Defendants claim that Trial Term erred in declaring that the Landmarks Law as applied to plaintiffs denies them the equal protection of the laws. It will be recalled that Penn Central is precluded from seeking relief available to others because of its receipt of a partial real estate tax exemption. The statutory scheme, without explanation therefor, treats differently three classes of landmark owners. Penn Central is relegated to that category which cannot obtain relief from the Landmarks Law. Moreover, as demonstrated by plaintiffs, there is neither a common thread nor a common sense segregation of classes of property. It is this feature which denies to plaintiffs the equal protection of the laws. The power of classification cannot be arbitrarily exercised. The distinctions made must have some reasonable basis (Rosenthal v New York, 226 US 260; cf. Matter of Brown v Board of Trustees of Town of Hamptonburg, School Dist. No. 4, 303 NY 484).

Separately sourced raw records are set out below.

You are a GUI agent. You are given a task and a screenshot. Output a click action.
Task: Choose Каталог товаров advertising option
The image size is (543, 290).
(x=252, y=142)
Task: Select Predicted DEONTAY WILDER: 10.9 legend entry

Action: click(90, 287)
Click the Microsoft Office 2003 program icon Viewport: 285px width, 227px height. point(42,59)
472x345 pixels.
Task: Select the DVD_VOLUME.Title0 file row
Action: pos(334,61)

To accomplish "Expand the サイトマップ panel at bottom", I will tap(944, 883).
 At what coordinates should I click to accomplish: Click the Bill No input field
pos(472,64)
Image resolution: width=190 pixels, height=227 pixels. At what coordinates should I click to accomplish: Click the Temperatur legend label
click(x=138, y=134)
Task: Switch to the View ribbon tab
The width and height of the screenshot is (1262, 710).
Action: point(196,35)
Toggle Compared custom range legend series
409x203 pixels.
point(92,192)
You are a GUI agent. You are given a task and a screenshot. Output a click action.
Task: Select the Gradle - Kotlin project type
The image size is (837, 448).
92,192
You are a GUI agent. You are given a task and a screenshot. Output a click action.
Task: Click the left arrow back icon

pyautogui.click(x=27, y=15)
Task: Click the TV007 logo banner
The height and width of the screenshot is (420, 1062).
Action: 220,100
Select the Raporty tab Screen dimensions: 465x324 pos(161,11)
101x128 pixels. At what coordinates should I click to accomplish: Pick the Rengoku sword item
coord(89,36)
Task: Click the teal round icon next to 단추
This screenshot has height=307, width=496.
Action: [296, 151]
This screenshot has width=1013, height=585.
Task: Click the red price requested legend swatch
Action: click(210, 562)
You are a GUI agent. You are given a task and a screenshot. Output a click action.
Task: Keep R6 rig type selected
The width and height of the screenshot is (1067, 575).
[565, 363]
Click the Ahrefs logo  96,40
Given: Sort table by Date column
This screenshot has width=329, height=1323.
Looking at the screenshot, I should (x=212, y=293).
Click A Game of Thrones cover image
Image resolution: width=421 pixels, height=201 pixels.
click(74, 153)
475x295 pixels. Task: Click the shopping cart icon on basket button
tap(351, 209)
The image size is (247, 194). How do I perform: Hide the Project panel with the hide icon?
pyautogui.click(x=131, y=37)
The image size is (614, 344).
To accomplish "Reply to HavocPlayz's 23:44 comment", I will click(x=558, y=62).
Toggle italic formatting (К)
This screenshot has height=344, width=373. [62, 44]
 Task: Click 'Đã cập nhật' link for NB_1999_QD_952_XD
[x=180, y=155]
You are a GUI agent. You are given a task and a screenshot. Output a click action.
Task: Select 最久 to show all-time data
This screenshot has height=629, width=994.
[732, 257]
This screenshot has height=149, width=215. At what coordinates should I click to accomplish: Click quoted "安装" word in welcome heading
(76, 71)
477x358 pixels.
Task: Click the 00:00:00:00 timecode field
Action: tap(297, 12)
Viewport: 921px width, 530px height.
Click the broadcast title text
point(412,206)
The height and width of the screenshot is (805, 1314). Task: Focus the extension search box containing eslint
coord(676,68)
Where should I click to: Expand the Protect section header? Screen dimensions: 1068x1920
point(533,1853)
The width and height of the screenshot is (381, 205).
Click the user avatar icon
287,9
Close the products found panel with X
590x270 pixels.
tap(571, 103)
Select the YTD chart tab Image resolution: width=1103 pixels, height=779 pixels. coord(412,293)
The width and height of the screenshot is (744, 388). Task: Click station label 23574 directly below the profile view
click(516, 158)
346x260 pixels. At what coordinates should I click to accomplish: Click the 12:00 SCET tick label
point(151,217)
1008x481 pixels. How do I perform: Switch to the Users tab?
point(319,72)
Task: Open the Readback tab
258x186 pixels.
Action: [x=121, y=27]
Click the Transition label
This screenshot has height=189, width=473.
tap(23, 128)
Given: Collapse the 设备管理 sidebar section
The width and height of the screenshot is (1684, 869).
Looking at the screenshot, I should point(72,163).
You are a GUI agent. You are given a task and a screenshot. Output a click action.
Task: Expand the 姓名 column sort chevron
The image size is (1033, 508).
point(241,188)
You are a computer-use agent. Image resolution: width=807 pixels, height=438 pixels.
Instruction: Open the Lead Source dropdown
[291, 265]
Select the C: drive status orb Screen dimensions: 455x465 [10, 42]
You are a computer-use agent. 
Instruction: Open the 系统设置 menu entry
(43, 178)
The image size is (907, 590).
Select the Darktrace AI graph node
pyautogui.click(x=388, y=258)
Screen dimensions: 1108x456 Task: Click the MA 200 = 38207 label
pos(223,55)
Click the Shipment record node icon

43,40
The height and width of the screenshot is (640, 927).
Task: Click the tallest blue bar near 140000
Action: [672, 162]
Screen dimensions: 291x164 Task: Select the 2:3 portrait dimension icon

The remaining contentions raised by defendants have been considered and found to be without merit. Accordingly, the order and judgment of the Supreme Court, New York County (Saypol, J.), entered respectively on January 21, 1975 and February 4, 1975 declaring that the Landmarks Law of New York City and the actions taken pursuant thereto by the Landmarks Preservation Commission as heretofore applied to Grand Central Terminal and its site: (a) constitute a taking of private property for public use without compensation; and (b) deny to plaintiffs due process of law and the equal protection of the laws, should be affirmed, with costs and disbursements.
Stevens, P. J., and Kupferman, J., concur with Murphy, J.; Markewich and Lupiano, JJ., dissent in an opinion by Lupiano, J.
Order and judgment, Supreme Court, New York County, *289entered on January 21, 1975 and February 4, 1975, and all findings of fact and declarations of law inconsistent with the opinion of this court, reversed, on the law and the facts, said order, judgment and findings vacated, and judgment directed to be entered declaring that plaintiffs have failed to establish that the New York City Landmarks Preservation Law is unconstitutional as applied to them. Appellants shall recover of respondents $60 costs and disbursements of these appeals.
Settle order on notice providing, inter alia, for new findings of fact consistent with the opinion of this court.